How to Create a Custom Dataset with Multiple Labels and Masks?

Pytorch newbie here! Hi all!

I’m trying to create a custom dataset to plug into DataLoader that is composed of single-channel images (20000 x 1 x 28 x 28), single-channel masks (20000 x 1 x 28 x 28), and three labels (20000 X 3).

Following the documentation, I thought I would test creating a dataset with a single-channel image and a single-channel mask, using the following code:

class CustomDataset(Dataset):

    def __init__(self, images, masks, transforms=None, train=True): 
        self.images = images
        self.masks = masks
        self.transforms = transforms

    def __getitem__(self, index):
        image = self.images.iloc[index, :]
        image = np.asarray(image).astype(np.float64).reshape(28, 28, 1)
        mask = self.masks.iloc[index, :]
        mask = np.asarray(mask).astype(np.float64).reshape(28, 28, 1)
        transformed_image = self.transforms(image)
      
        return transformed_image, mask

    def __len__(self):  

       return len(self.images)

Using the class, I form the dataset from two pandas dataframes and plug into DataLoader.

transform = transforms.Compose(
    [transforms.ToPILImage(),
     transforms.ToTensor(),
     transforms.Normalize((0.5, ), (0.5, ))
])

train_images = pd.read_csv('train.csv')
train_masks = pd.read_csv('masks.csv')

train_data = CustomDataset(train_images, train_masks, transform)
trainloader = DataLoader(train_data, batch_size=128, shuffle=True)

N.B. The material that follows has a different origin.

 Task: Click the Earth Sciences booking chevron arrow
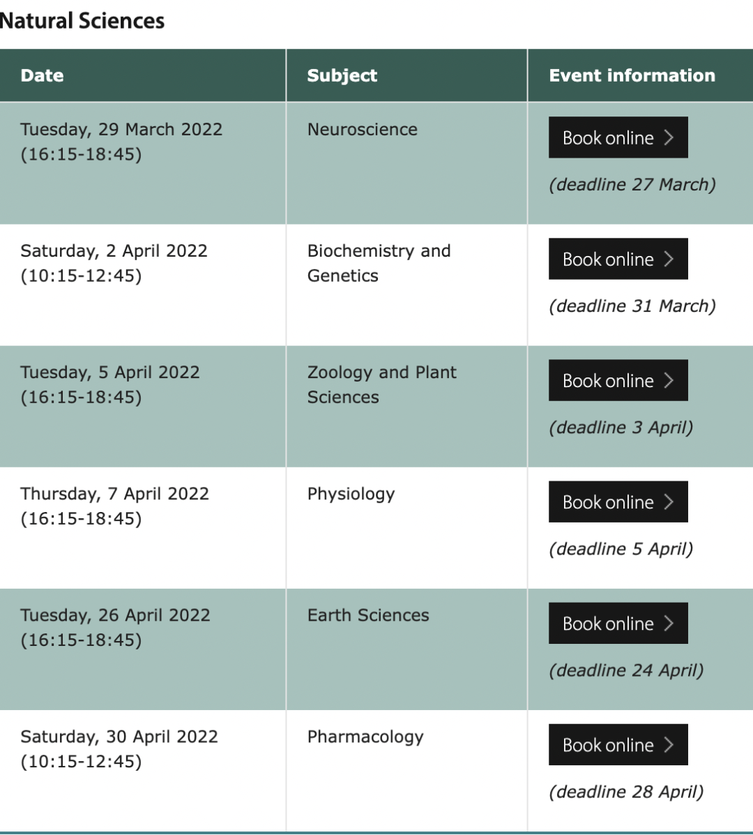coord(669,624)
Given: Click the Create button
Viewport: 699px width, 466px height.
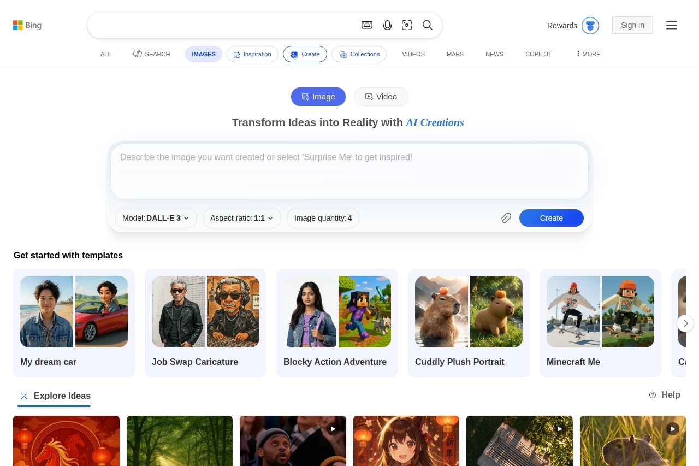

I would expect the shape of a single batch in trainloader to be ([128, 1, 28, 28], [128, 1, 28, 28]), for both the image on the left and the mask on the right.

Instead the shape of a single batch trainloader is ([128, 1, 28, 28], [128]), which makes me think that the masks have somehow been transformed into labels.

How do I fix this, and how do I add in the actual labels? Thanks in advance for your help!

I cannot reproduce the issue using random inputs:

class CustomDataset(Dataset):
    def __init__(self, transforms=None): 
        self.images = np.random.randn(1000, 28, 28, 1).astype(np.float32)
        self.masks = np.random.randn(1000, 28, 28, 1).astype(np.float32)
        self.transforms = transforms

    def __getitem__(self, index):
        image = self.images[index]
        mask = self.masks[index]
        transformed_image = self.transforms(image)
      
        return transformed_image, mask

    def __len__(self):  
       return len(self.images)
   
    
transform = transforms.Compose(
    [transforms.ToPILImage(),
     transforms.ToTensor(),
     transforms.Normalize((0.5, ), (0.5, ))
])

train_data = CustomDataset(transform)
trainloader = DataLoader(train_data, batch_size=128, shuffle=True)

data, mask = next(iter(trainloader))
print(data.shape)
> torch.Size([128, 1, 28, 28])

print(mask.shape)
> torch.Size([128, 28, 28, 1])

and get the expected shapes.
Could you check, what the difference between the codes might be?